Over the last few years I collected isolates of
F. vesca from all around Minnesota and Wisconsin, then let winter (and abject last of care) select them for robustness. One isolate from a lake-shore in northern MN survived everything I threw at it and spread madly while doing so. All of my garden strawberries died this winter, even though I was taking pains to protect them from the winter cold. I had the idea of hybridizing between the extremely hardy survivor isolate of
F. vesca and some nice garden strawberries, with the end goal of selecting out some nicely winter-hardy and productive strawberry plants.
The ploidy mismatch between the species (
F. vesca, 2n;
F. x ananassa, 8n) would result in a sterile pentaploid.

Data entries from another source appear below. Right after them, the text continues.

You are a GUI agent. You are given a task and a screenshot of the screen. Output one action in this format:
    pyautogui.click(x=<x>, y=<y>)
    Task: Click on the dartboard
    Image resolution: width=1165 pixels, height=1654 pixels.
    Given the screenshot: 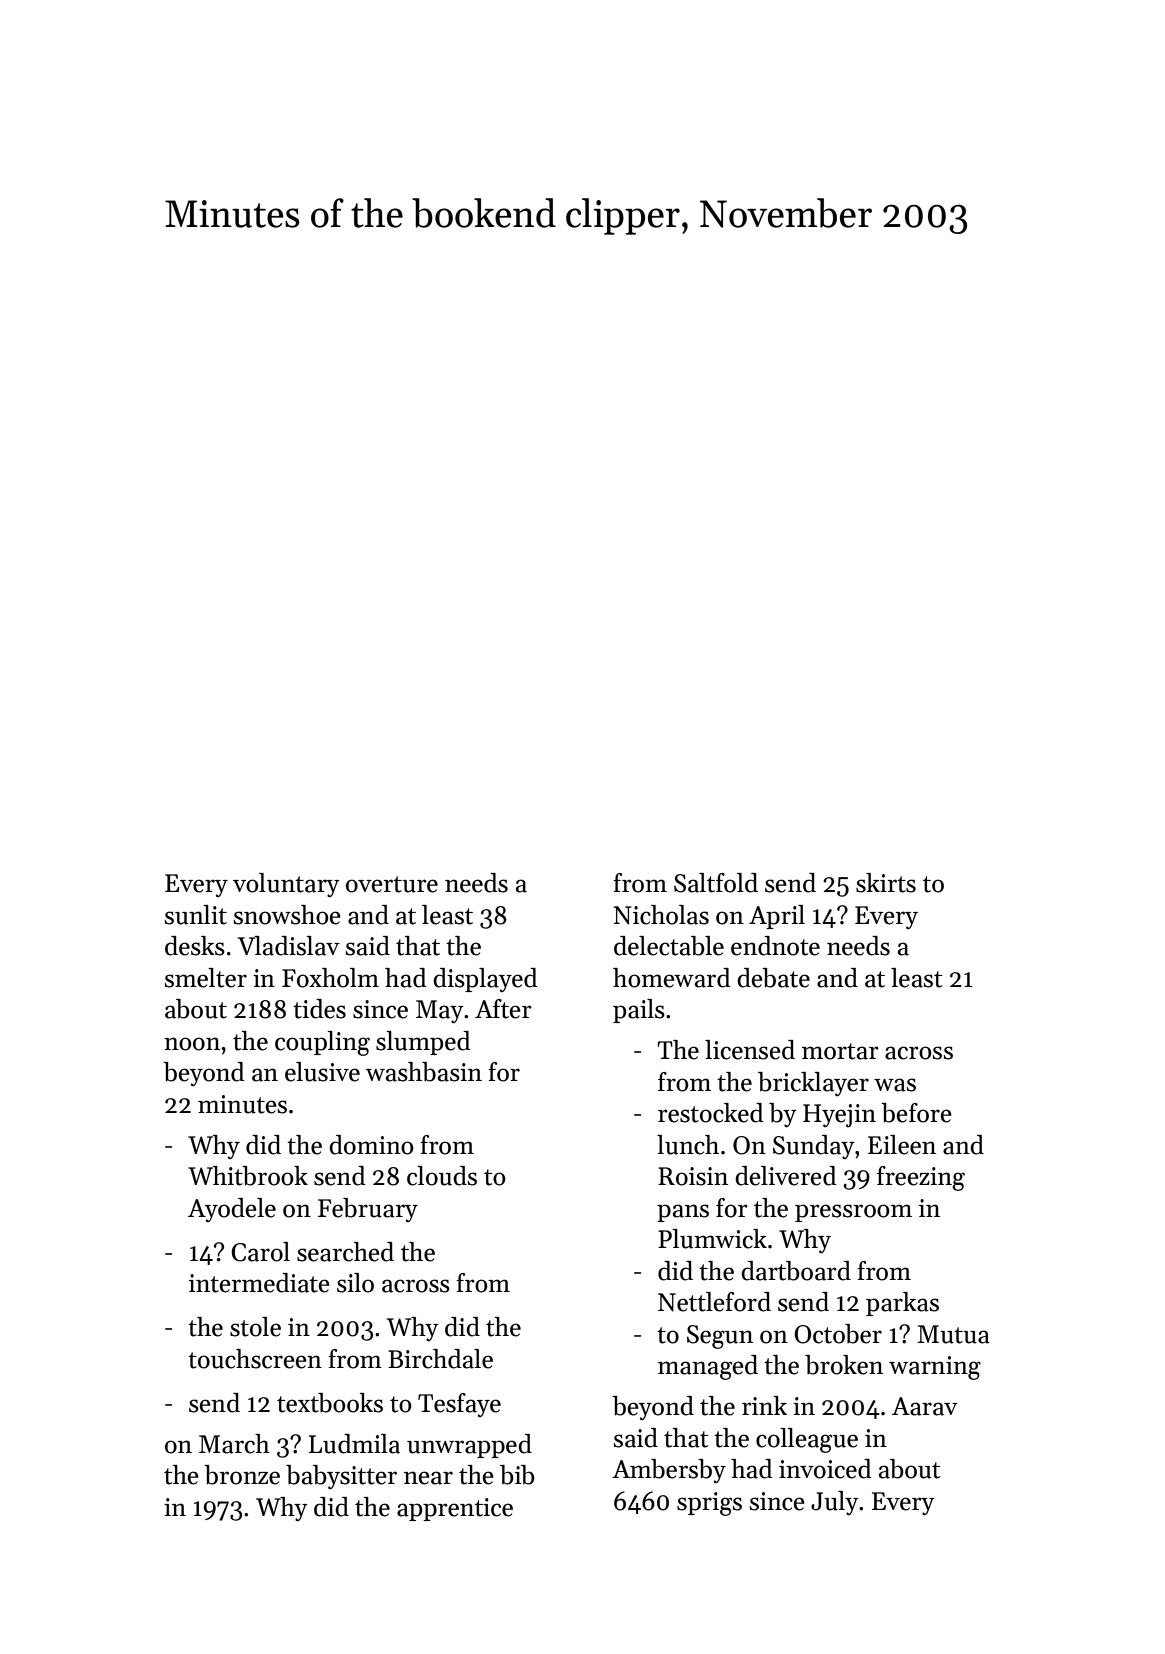 What is the action you would take?
    pyautogui.click(x=796, y=1271)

To make
F. x vescana, researchers doubled the genome of
F. vesca (2n -> 4n) and then crossed it to
F. x ananassa (8n)... This should have resulted in a fertile hexaploid hybrid, but the resulting plant was instead decaploid (10n). A decaploid might result from the expected diploid male gamete joining with an unreduced octaploid female gamete.
F. x vescana (10n) crossed to
F. x ananassa (8n) should produce a nonaploid (9n) hybrid with fertility issues.
F. x vescana (10n) crossed to
F. alpina (2n) should produce a fertile hexaploid (6n) hybrid.
I've been thinking about ordering some colchicine for use in doubling the ploidy of [my super-hardy] Fragaria vesca twice (2n -> 4n -> 8n), so it can then be crossed with the garden strawberry without ploidy-mismatch issues in the first or later generations.